Stored records

----------

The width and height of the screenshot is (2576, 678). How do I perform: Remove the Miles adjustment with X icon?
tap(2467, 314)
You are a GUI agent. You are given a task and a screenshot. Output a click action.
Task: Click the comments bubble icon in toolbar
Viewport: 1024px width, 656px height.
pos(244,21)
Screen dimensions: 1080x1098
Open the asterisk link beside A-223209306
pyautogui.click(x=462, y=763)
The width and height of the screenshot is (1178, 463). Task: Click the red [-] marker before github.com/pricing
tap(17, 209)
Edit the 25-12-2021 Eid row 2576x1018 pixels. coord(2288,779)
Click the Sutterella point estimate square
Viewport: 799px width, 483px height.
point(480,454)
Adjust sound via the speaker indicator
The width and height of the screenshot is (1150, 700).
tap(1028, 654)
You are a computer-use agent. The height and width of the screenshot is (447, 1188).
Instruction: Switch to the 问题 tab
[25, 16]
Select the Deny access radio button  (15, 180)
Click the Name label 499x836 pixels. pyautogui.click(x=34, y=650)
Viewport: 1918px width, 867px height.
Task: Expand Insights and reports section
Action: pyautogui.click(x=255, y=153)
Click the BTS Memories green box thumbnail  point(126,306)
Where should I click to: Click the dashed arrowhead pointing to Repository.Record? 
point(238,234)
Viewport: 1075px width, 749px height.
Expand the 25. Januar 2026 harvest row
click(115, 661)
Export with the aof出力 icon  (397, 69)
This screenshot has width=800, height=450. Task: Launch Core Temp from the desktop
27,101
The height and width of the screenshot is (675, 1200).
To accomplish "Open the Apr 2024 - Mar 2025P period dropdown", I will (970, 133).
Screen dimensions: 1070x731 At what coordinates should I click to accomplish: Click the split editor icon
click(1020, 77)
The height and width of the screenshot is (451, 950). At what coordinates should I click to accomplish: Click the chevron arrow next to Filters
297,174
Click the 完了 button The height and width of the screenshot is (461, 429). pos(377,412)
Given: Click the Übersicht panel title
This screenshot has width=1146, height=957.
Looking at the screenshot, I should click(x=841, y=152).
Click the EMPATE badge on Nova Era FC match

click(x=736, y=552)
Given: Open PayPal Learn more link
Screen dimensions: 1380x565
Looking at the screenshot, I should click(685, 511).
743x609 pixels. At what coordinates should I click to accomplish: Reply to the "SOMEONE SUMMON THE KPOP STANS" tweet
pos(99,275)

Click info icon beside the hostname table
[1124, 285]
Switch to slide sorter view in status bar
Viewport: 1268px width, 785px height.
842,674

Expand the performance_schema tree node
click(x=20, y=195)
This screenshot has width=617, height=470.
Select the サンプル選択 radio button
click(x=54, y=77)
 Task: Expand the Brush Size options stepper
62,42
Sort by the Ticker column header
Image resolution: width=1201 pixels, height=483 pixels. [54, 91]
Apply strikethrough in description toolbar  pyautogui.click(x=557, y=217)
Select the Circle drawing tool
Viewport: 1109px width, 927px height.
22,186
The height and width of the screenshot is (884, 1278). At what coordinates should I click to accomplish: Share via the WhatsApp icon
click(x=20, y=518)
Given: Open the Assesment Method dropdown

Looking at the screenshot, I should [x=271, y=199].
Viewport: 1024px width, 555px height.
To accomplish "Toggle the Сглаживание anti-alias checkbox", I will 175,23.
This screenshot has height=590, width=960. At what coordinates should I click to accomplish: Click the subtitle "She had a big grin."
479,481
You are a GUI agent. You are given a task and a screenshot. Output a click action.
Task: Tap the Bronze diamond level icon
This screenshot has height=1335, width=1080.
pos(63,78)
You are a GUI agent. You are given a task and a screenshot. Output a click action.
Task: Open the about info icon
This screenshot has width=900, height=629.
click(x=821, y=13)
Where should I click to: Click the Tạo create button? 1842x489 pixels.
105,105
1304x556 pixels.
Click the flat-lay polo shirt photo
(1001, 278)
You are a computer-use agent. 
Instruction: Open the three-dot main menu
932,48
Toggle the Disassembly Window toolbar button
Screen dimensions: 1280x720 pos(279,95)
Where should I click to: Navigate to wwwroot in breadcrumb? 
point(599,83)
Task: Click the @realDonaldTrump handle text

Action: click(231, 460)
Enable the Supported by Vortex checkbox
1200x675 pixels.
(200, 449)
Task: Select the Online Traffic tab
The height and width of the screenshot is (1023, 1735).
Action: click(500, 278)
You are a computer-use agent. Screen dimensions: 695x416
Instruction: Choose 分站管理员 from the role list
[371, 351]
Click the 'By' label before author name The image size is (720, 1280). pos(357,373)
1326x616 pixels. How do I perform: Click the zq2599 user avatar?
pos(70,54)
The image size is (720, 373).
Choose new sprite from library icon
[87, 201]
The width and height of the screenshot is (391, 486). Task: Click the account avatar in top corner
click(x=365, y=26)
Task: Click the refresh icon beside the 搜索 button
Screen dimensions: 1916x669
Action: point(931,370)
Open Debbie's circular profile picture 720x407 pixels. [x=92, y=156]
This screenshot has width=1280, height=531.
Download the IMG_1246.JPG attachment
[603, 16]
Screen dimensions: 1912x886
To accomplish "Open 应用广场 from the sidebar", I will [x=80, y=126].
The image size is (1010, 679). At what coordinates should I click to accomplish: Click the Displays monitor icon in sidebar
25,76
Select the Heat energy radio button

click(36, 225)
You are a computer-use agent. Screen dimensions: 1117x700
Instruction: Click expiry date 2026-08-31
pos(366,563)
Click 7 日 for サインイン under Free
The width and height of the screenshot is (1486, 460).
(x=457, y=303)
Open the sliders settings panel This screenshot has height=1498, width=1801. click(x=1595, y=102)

----------

• Directions for this task: In the records above, find the lines containing "agent" and copy them.

• Written answer:
You are a GUI agent. You are given a task and a screenshot. Output a click action.
You are a computer-use agent. The height and width of the screenshot is (447, 1188).
You are a GUI agent. You are given a task and a screenshot. Output a click action.
You are a GUI agent. You are given a task and a screenshot. Output a click action.
You are a computer-use agent. 
You are a computer-use agent. Screen dimensions: 695x416
You are a computer-use agent. Screen dimensions: 1117x700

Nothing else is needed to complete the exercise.